***** Records to process

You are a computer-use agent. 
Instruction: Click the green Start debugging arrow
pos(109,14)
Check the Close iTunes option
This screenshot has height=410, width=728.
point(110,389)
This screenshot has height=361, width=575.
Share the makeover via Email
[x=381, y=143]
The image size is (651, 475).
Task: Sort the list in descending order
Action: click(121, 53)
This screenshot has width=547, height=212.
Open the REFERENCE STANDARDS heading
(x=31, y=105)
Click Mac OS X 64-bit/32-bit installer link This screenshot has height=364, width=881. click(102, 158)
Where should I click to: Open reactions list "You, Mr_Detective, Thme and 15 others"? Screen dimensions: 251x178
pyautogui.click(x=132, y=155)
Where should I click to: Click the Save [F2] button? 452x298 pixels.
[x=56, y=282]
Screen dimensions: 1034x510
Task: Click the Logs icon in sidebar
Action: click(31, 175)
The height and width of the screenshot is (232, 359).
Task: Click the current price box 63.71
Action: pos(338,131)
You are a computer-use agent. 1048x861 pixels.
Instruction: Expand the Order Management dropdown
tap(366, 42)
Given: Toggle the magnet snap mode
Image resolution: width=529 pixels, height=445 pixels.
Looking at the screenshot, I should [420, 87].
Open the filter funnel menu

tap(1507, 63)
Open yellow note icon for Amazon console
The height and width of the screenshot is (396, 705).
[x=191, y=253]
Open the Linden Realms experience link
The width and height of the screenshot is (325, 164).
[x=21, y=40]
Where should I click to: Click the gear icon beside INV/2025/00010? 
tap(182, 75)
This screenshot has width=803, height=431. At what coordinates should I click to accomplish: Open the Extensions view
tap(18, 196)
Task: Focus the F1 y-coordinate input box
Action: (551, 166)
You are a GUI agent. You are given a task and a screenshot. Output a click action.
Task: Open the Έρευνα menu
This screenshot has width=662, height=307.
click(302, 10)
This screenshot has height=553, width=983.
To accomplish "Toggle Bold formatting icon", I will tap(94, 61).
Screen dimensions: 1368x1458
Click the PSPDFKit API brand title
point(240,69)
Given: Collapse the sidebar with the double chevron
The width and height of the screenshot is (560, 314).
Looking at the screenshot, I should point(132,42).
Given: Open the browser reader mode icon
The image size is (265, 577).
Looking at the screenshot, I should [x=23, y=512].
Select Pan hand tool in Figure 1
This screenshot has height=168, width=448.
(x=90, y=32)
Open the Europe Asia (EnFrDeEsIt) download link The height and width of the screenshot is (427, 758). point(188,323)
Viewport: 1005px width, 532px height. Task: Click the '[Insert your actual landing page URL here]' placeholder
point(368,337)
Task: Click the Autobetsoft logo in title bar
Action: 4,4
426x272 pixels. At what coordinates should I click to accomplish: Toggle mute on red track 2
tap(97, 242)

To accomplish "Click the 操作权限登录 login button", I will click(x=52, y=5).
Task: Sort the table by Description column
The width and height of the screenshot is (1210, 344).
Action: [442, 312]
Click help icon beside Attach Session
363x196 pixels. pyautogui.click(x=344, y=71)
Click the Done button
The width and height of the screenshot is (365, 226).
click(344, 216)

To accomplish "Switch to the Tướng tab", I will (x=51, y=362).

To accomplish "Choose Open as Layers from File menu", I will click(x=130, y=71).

**********

**Instructions for the task**
Would you please give all of the entries above once more, exactly as they are?

**Task output**
You are a computer-use agent. 
Instruction: Click the green Start debugging arrow
pos(109,14)
Check the Close iTunes option
This screenshot has height=410, width=728.
point(110,389)
This screenshot has height=361, width=575.
Share the makeover via Email
[x=381, y=143]
The image size is (651, 475).
Task: Sort the list in descending order
Action: click(121, 53)
This screenshot has width=547, height=212.
Open the REFERENCE STANDARDS heading
(x=31, y=105)
Click Mac OS X 64-bit/32-bit installer link This screenshot has height=364, width=881. click(102, 158)
Where should I click to: Open reactions list "You, Mr_Detective, Thme and 15 others"? Screen dimensions: 251x178
pyautogui.click(x=132, y=155)
Where should I click to: Click the Save [F2] button? 452x298 pixels.
[x=56, y=282]
Screen dimensions: 1034x510
Task: Click the Logs icon in sidebar
Action: click(31, 175)
The height and width of the screenshot is (232, 359).
Task: Click the current price box 63.71
Action: pos(338,131)
You are a computer-use agent. 1048x861 pixels.
Instruction: Expand the Order Management dropdown
tap(366, 42)
Given: Toggle the magnet snap mode
Image resolution: width=529 pixels, height=445 pixels.
Looking at the screenshot, I should [420, 87].
Open the filter funnel menu

tap(1507, 63)
Open yellow note icon for Amazon console
The height and width of the screenshot is (396, 705).
[x=191, y=253]
Open the Linden Realms experience link
The width and height of the screenshot is (325, 164).
[x=21, y=40]
Where should I click to: Click the gear icon beside INV/2025/00010? 
tap(182, 75)
This screenshot has width=803, height=431. At what coordinates should I click to accomplish: Open the Extensions view
tap(18, 196)
Task: Focus the F1 y-coordinate input box
Action: (551, 166)
You are a GUI agent. You are given a task and a screenshot. Output a click action.
Task: Open the Έρευνα menu
This screenshot has width=662, height=307.
click(302, 10)
This screenshot has height=553, width=983.
To accomplish "Toggle Bold formatting icon", I will tap(94, 61).
Screen dimensions: 1368x1458
Click the PSPDFKit API brand title
point(240,69)
Given: Collapse the sidebar with the double chevron
The width and height of the screenshot is (560, 314).
Looking at the screenshot, I should point(132,42).
Given: Open the browser reader mode icon
The image size is (265, 577).
Looking at the screenshot, I should [x=23, y=512].
Select Pan hand tool in Figure 1
This screenshot has height=168, width=448.
(x=90, y=32)
Open the Europe Asia (EnFrDeEsIt) download link The height and width of the screenshot is (427, 758). point(188,323)
Viewport: 1005px width, 532px height. Task: Click the '[Insert your actual landing page URL here]' placeholder
point(368,337)
Task: Click the Autobetsoft logo in title bar
Action: 4,4
426x272 pixels. At what coordinates should I click to accomplish: Toggle mute on red track 2
tap(97, 242)

To accomplish "Click the 操作权限登录 login button", I will click(x=52, y=5).
Task: Sort the table by Description column
The width and height of the screenshot is (1210, 344).
Action: [442, 312]
Click help icon beside Attach Session
363x196 pixels. pyautogui.click(x=344, y=71)
Click the Done button
The width and height of the screenshot is (365, 226).
click(344, 216)

To accomplish "Switch to the Tướng tab", I will (x=51, y=362).

To accomplish "Choose Open as Layers from File menu", I will click(x=130, y=71).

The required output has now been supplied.